Имя Иисус, которое ему дали, есть измененное Иошуа. Это было довольно распространенное имя; но естественно, что в последствии в нем стали отыскивать таинственный смысл и намек на роль Спасителя (Мф.1:21; Лк.1:31). Быть может, и сам Иисус, подобно всем мистикам, возбуждал свое воображение в этом направлении. В истории известен не один случай, где имя, данное ребенку без всякой задней мысли, послужило поводом для великой исторической миссии. Пылкие натуры никогда не могут примириться со взглядом как на случайность на что-либо к ним относящееся. Для них все, что к ним относится, предуказано Богом, и они видят знак высшей воли в самых ничтожных обстоятельствах.

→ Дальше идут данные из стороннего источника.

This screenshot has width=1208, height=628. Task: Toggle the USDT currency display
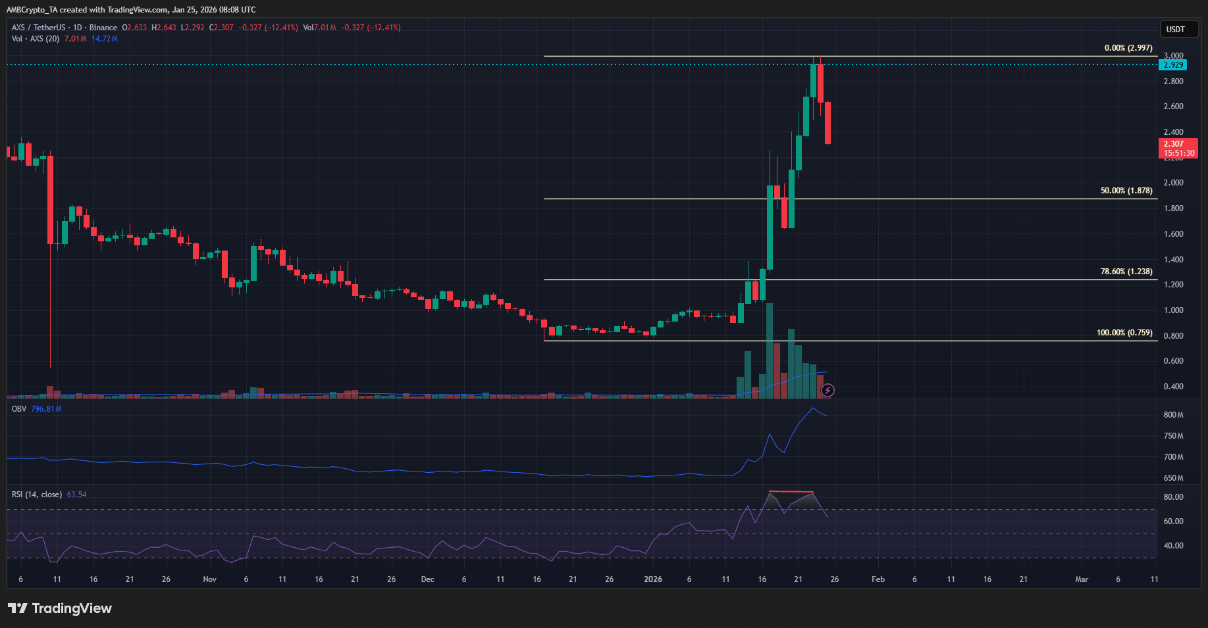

   Население Галилеи было очень смешанное, на что указывает и самое ее название[136]. Во времена Иисуса в числе ее жителей насчитывалось много неиудеев (финикияне, сирийцы, аравитяне и даже греки) [137]. В странах с таким смешанным населением случаи обращения в иудаизм были совсем не редкостью. Поэтому здесь невозможно поднимать вопрос о расе и доискиваться, какая именно кровь текла в жилах того, кто больше всех содействовал искоренению различий людей по крови.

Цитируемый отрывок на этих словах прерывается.